Ultimately, we will have to fall back upon the historical methods demonstrated at archaeological sites world wide; endure the outrage and rebuild upon the ruins of the previous occupation. In the case of sea level rise, physical movement of populations is the only feasible solution. That or massive population diebacks in affected regions.
We are seeing the Jackpot in its early stages. Traditionally speaking, after the floods come the pestilences. Given our decaying public health institutions, that will be a certainty. The resulting population displacements lead into the violent breakdown of local and national level governments.
What gods will we pray to then?
Stay safe and out of the flood zone.
Marc Reisner wrote the rather epic Cadillac Desert, and his last book before passing away was also seminal, A Dangerous Place: California’s Unsettling Fate.

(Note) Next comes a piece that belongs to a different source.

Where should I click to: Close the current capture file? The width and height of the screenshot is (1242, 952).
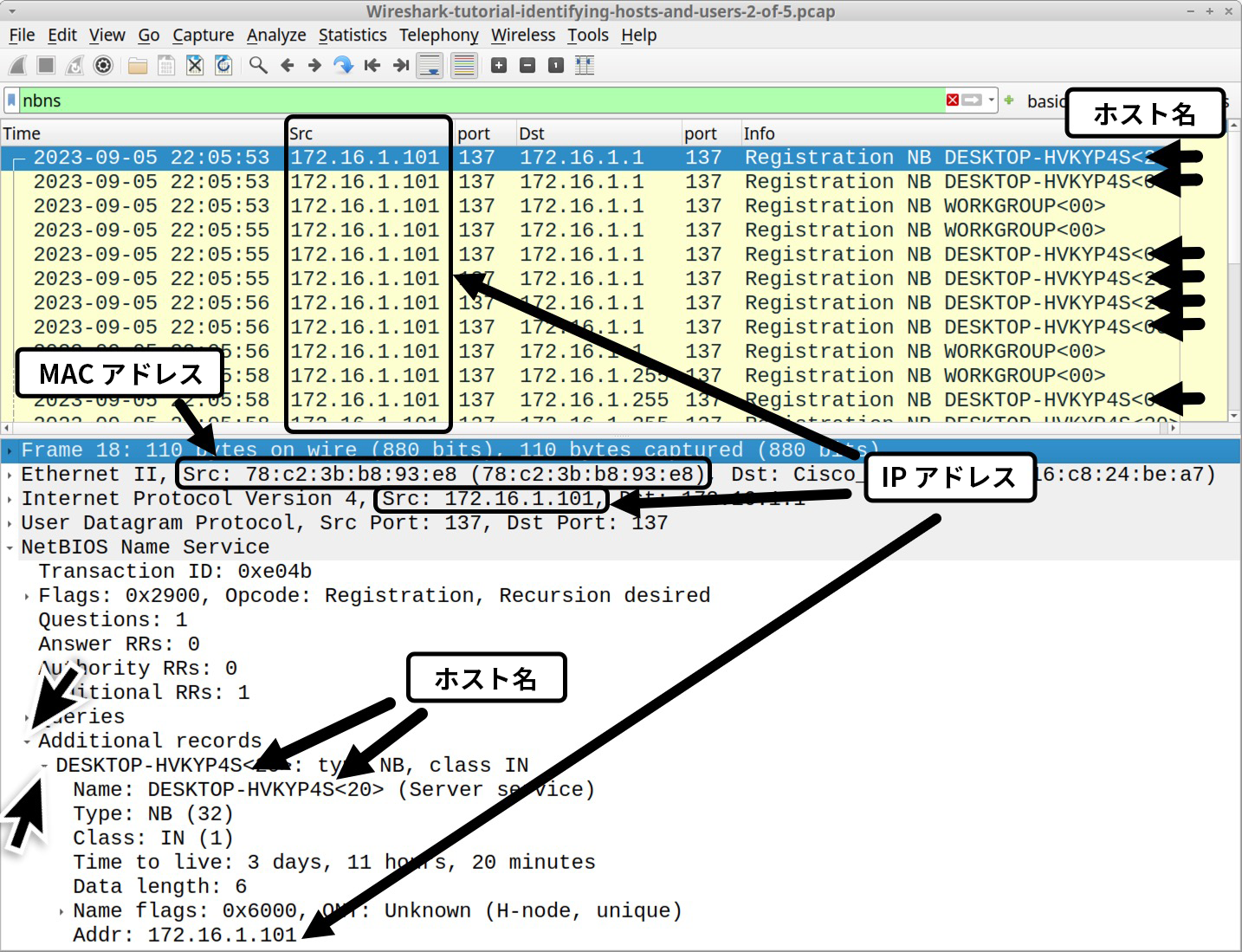pyautogui.click(x=194, y=65)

A repeat of the 1868 Hayward Quake would completely wreck the jury-rigged levee system on the California Delta that is around 125 to 140 years old, and rather all of the sudden the freshwater supply system for about 20 million Californians would be compromised, as those levees keep salt water from the Pacific Ocean from intruding.
The alternative would be desalination plants, only Carlsbad and Antioch have such facilities now…

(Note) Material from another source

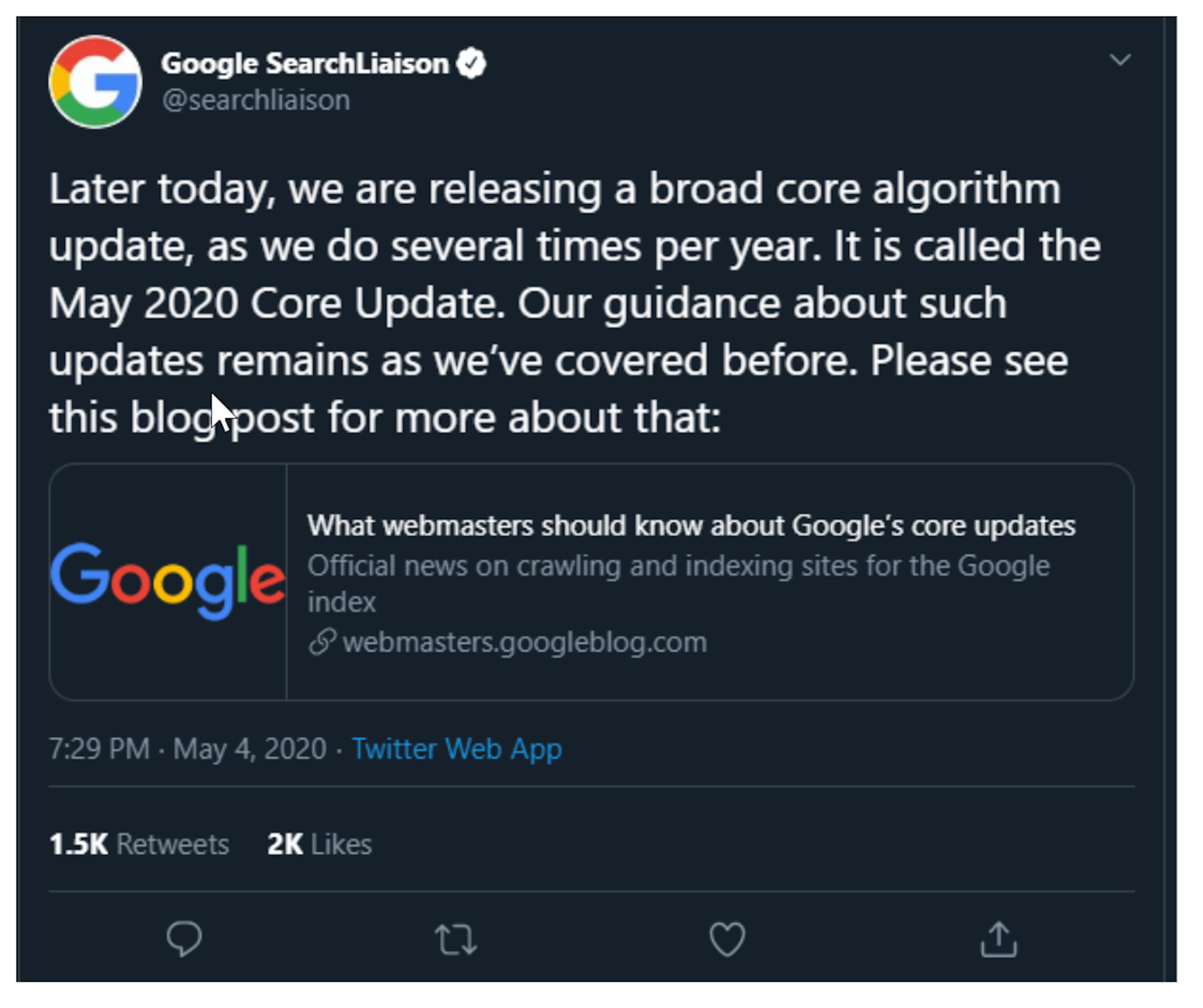Click the webmasters.googleblog.com domain text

Los Angeles September 11th, 1952 speech: The American Future
It might not be many years, for example, before you people of Los Angeles can get your drinking water from the sea. Already our scientists have made great progress in turning salt-water into fresh. The extraction of oils from shale will soon create one more industry in the west.
<"It’s about how society values protection"

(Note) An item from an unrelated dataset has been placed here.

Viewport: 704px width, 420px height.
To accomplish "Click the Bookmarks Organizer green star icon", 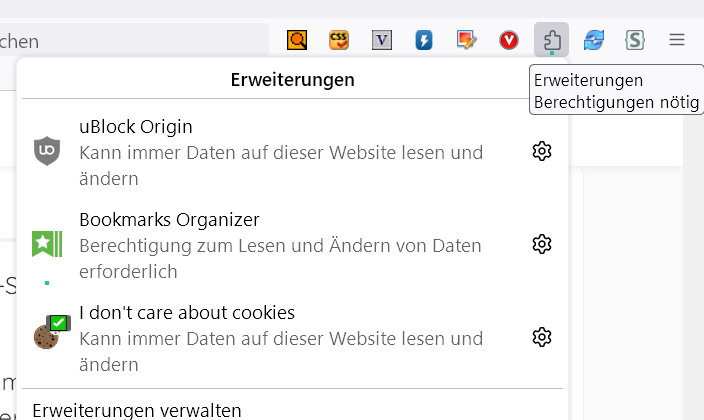I will click(x=47, y=243).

Since these sorts of engineered solutions have environmental consequences, that is a large part of the trade that needs to be resolved.
Historically the Army Corps of Topographical Engineers was created to manage public works projects. Today the USACE still has cognizance, but a multitude of other agencies create rice-bowl issues.
I live in Berkeley and the water comes Not from the Delta, but from the American River before it gets to the the Delta. I checked it out because the Rancho Seco Nuclear plant is on the Sacramento river and was decommissioned in 1989, but the waste is still sitting there. For some reason Nevada didn’t want it. (Both rivers flow together at the Delta.)
So I checked to see where East Bay gets its water. And it’s likely the salt water won’t get to the drinking water. While I was looking at it all again, I found a neat site that shows how the delta and CA will look in 2050 when the sea rises. I hope this long link works.
https://coastal.climatecentral.org/map/10/-121.9339/37.994/?theme=sea_level_rise&map_type=year&basemap=roadmap&contiguous=true&elevation_model=best_available&forecast_year=2050&pathway=ssp3rcp70&percentile=p50&refresh=true&return_level=return_level_1&rl_model=tebaldi_2012&slr_model=ipcc_2021_med
My family were flooded out of Vanport Oregon in 1948. My mother was worried about the chance of a flood, so dad took her down to the levee to show her that the water was far below the top of the dike, and there was no need to worry. Too bad for his credibility that it happened to be the very spot that failed the next day. It turned out that an old railroad embankment had been incorporated into the levee system. She did convince him to start moving their stuff to a friend’s house, and after they had just finished moving a load, and sat down to lunch, the sirens went off.
It is also worth remembering that levees need constant maintenance. A big flood in the 80s in Yuba City California was caused not by overtopping, but by gopher holes. Witnesses reported water flowing through rodent burrows in the dikes, causing the soil to saturate and then collapse. The public agency in charge had cut their rodent control budget.